**YOUR OBJECTIVE:** Taking the line with "The image size is (1200, 541)." as the first and the last line of the listing as the final one, please copy exactly those lines and no others, without pictures.

DATA SUPPLIED START

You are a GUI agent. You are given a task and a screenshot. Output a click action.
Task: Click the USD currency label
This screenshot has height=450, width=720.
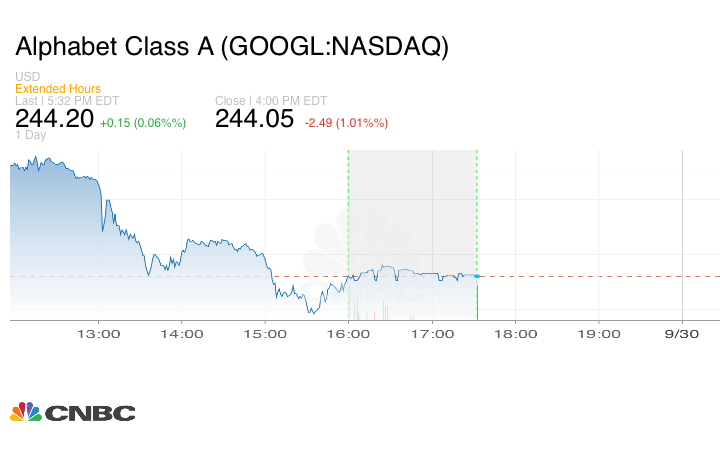click(27, 78)
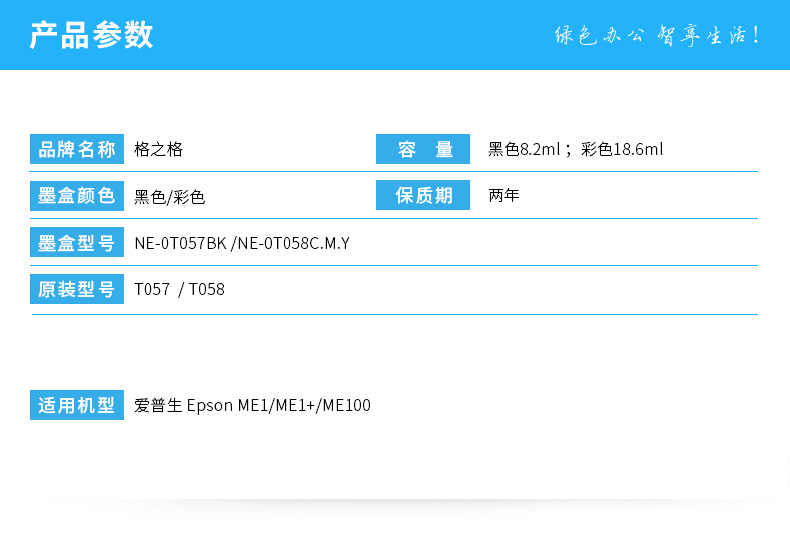Click the 黑色8.2ml capacity text

(524, 150)
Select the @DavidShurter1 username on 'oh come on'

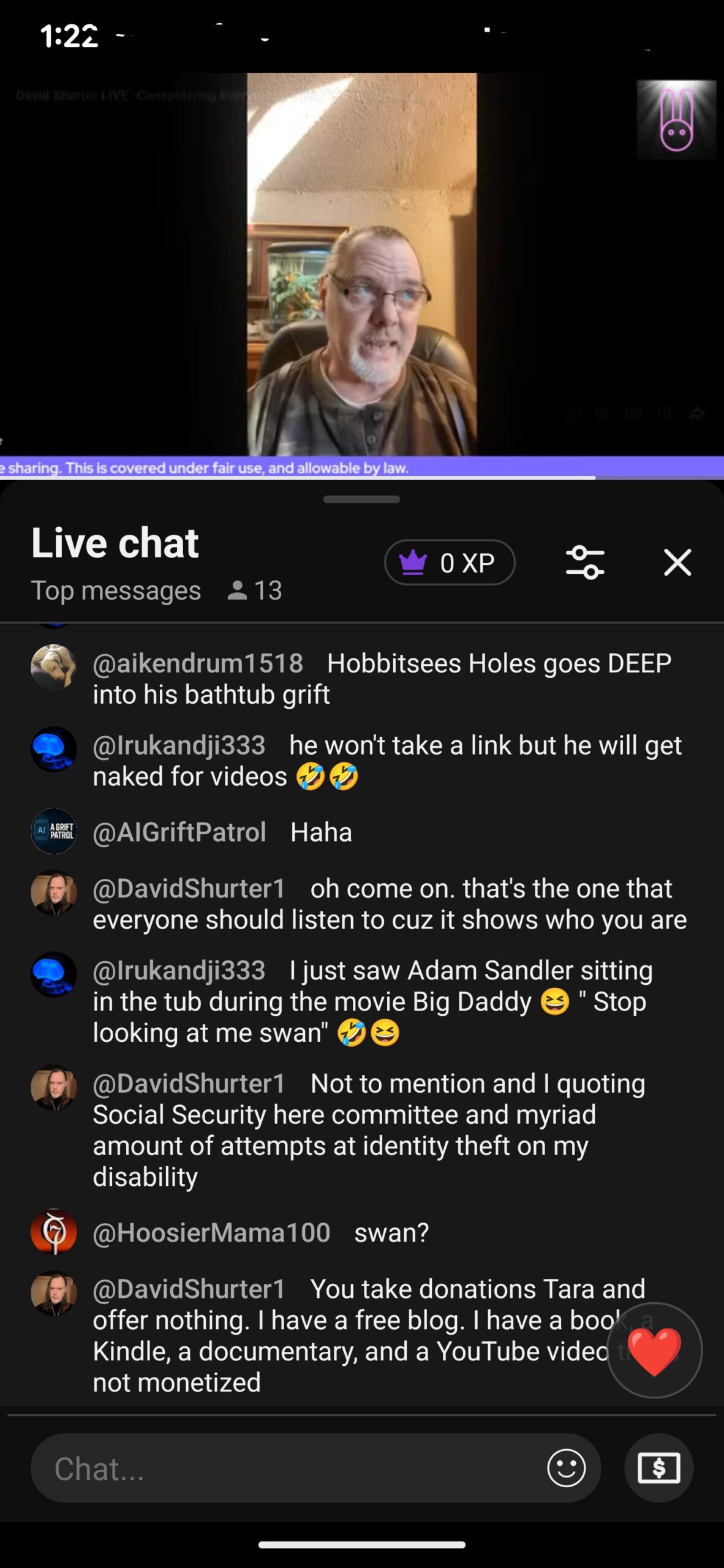[x=189, y=888]
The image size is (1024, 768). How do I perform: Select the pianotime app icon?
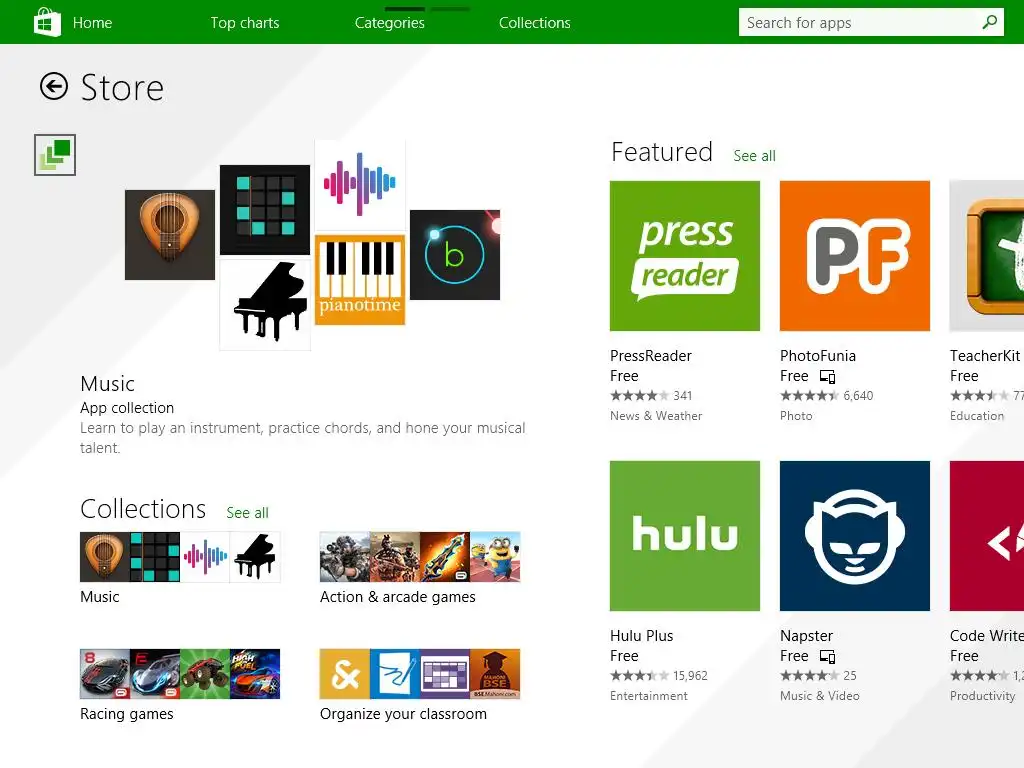click(x=360, y=280)
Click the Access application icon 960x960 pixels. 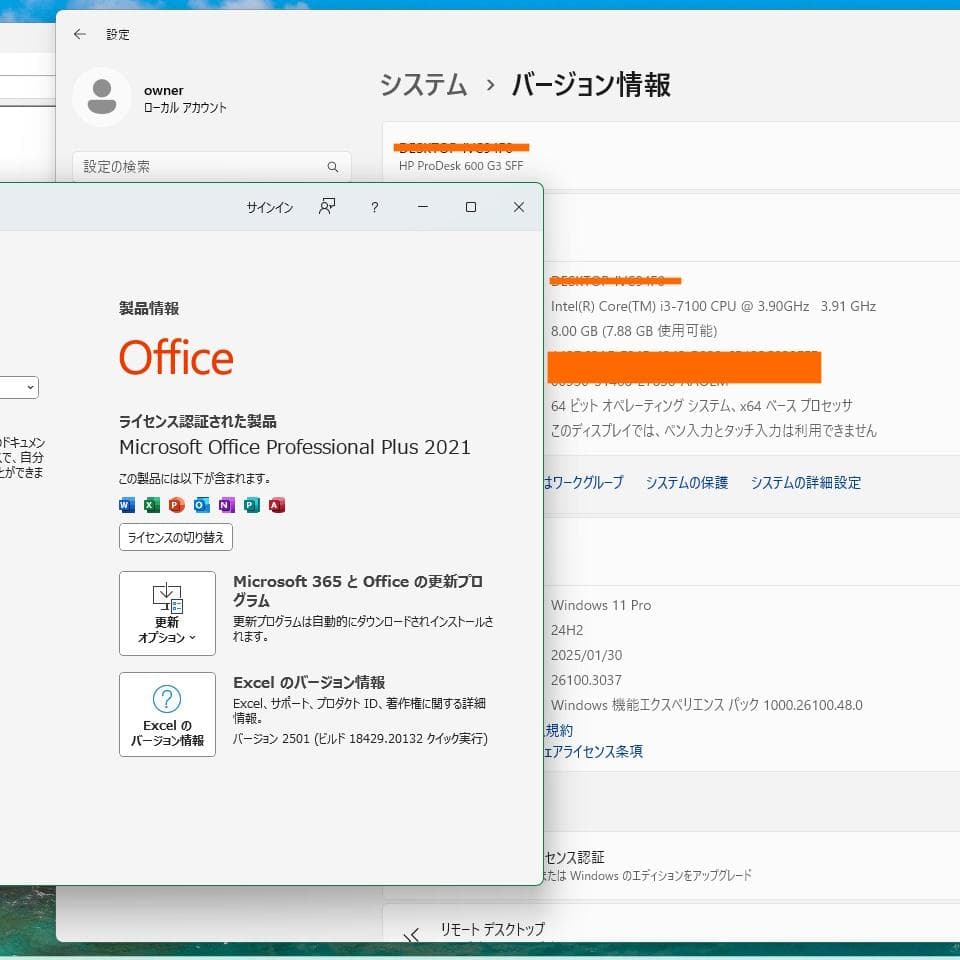click(x=277, y=505)
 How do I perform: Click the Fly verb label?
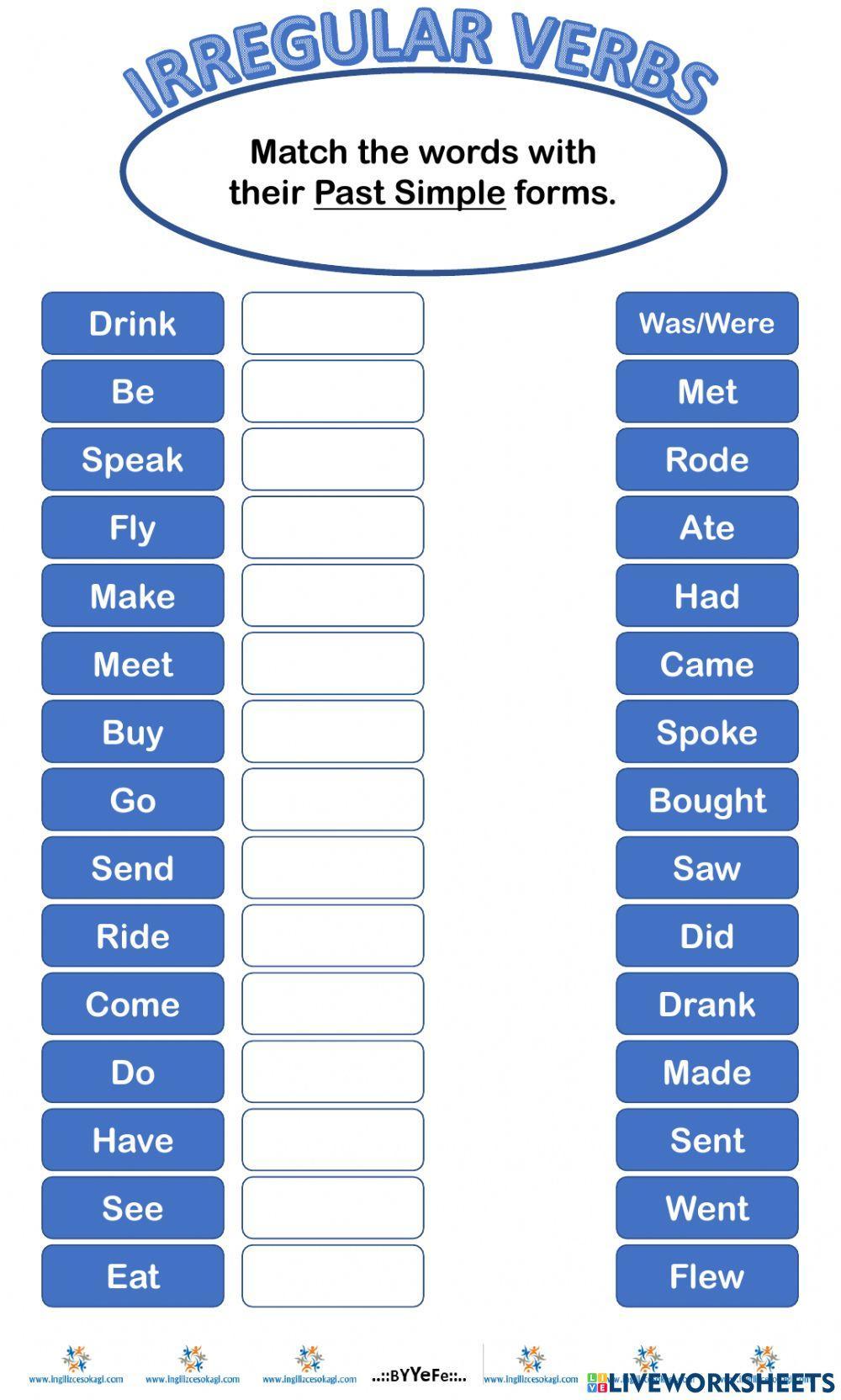(x=133, y=528)
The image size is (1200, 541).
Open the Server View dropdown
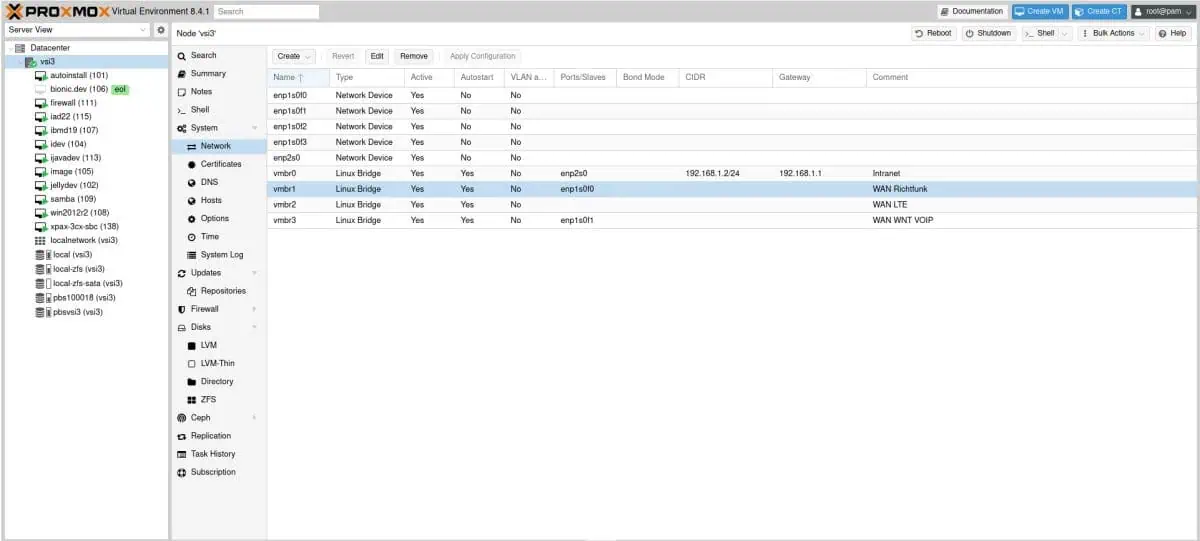click(76, 30)
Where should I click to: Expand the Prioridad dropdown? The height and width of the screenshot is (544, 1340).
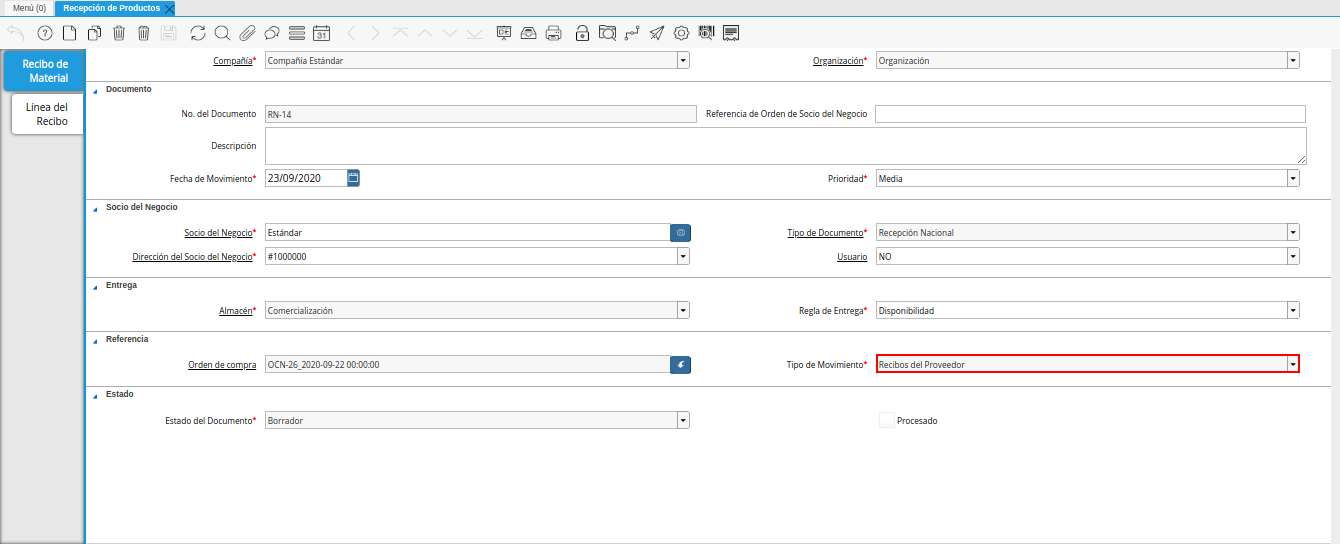tap(1293, 179)
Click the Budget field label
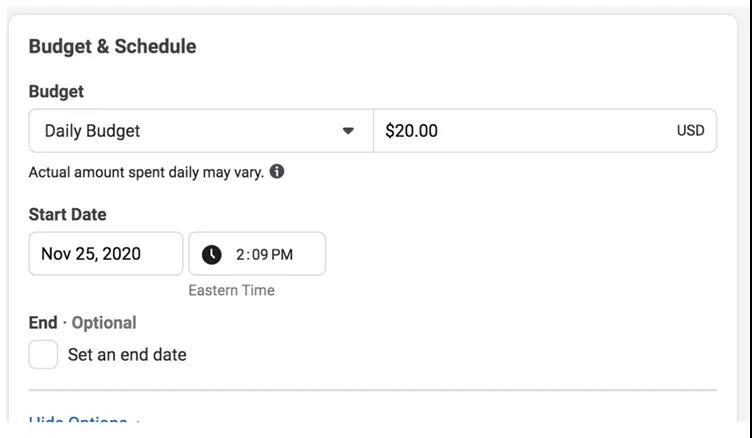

DATA SUPPLIED END

**RESULT BELOW:**
The image size is (1200, 541).
Open the Server View dropdown
click(76, 30)
Where should I click to: Expand the Prioridad dropdown? The height and width of the screenshot is (544, 1340).
tap(1293, 179)
Click the Budget field label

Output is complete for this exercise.